◆ Aim of the exercise ◆
The answer must be every line below that contains the string "agent".

◆ Working data ◆

┏━━

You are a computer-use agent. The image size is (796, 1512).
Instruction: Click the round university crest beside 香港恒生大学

┗━━
┏━━

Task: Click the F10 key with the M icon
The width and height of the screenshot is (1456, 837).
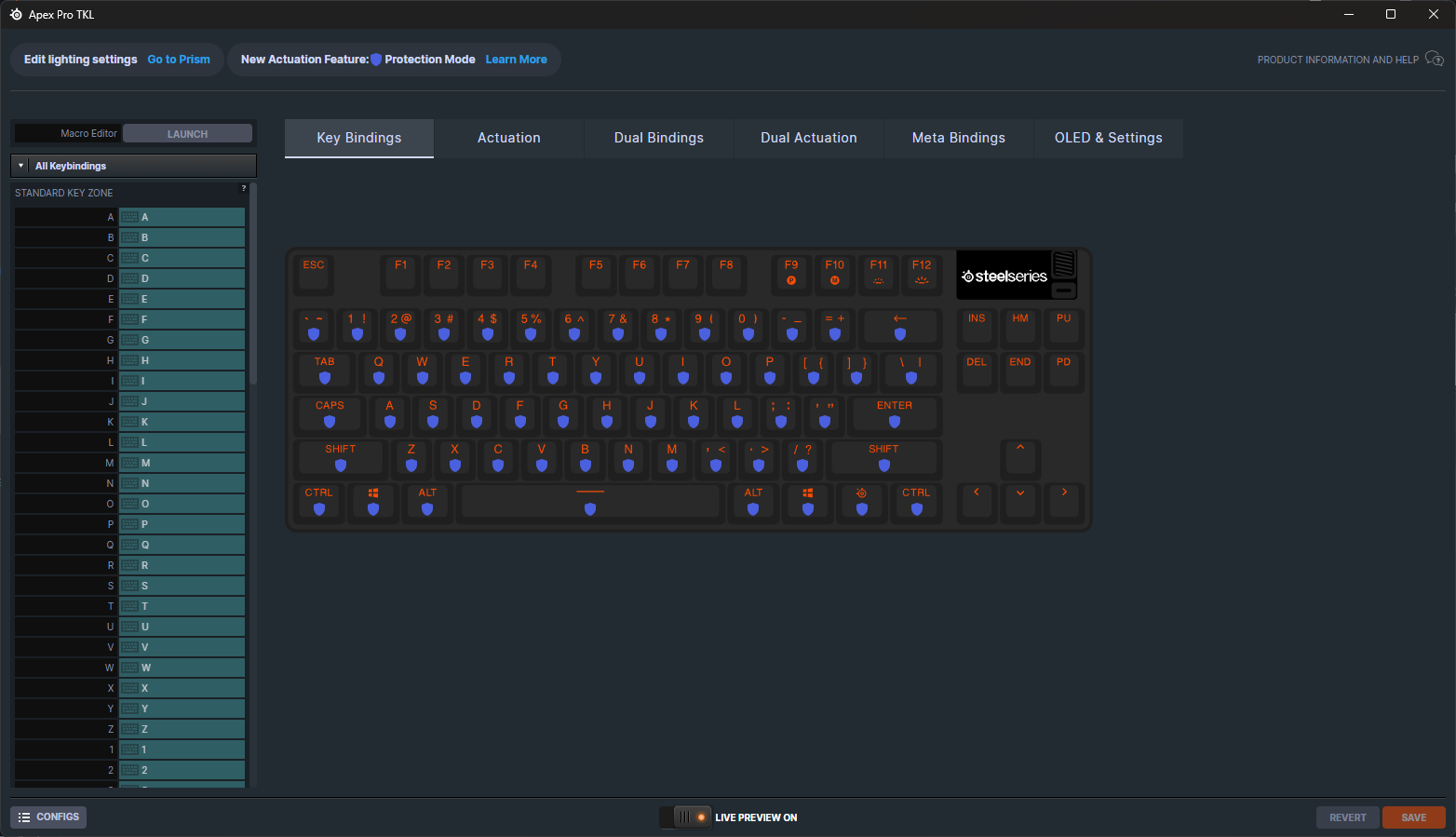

┗━━
┏━━

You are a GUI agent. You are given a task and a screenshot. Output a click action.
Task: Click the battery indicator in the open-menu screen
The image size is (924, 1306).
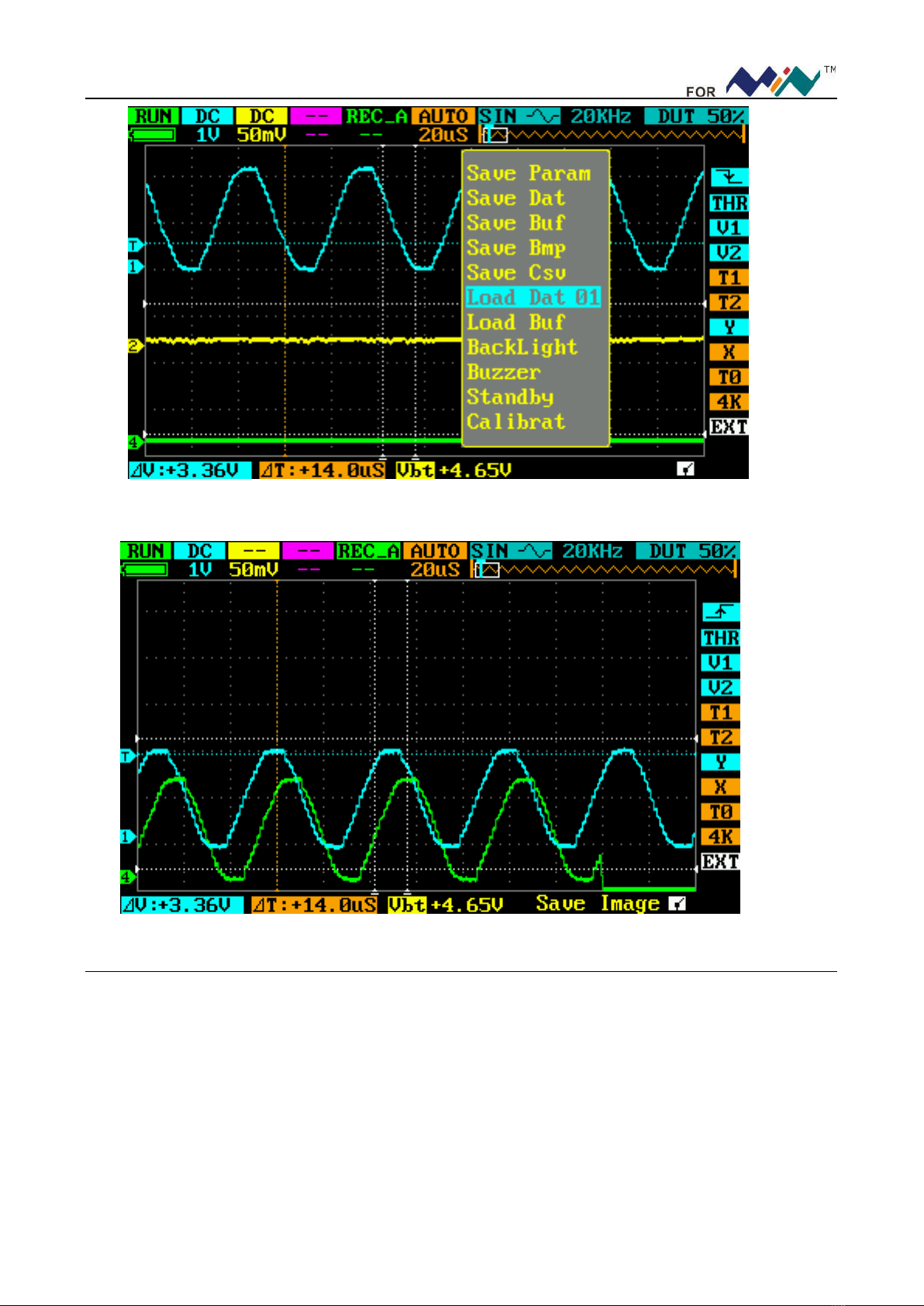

┗━━

◆ Answer space ◆
You are a computer-use agent. The image size is (796, 1512).
You are a GUI agent. You are given a task and a screenshot. Output a click action.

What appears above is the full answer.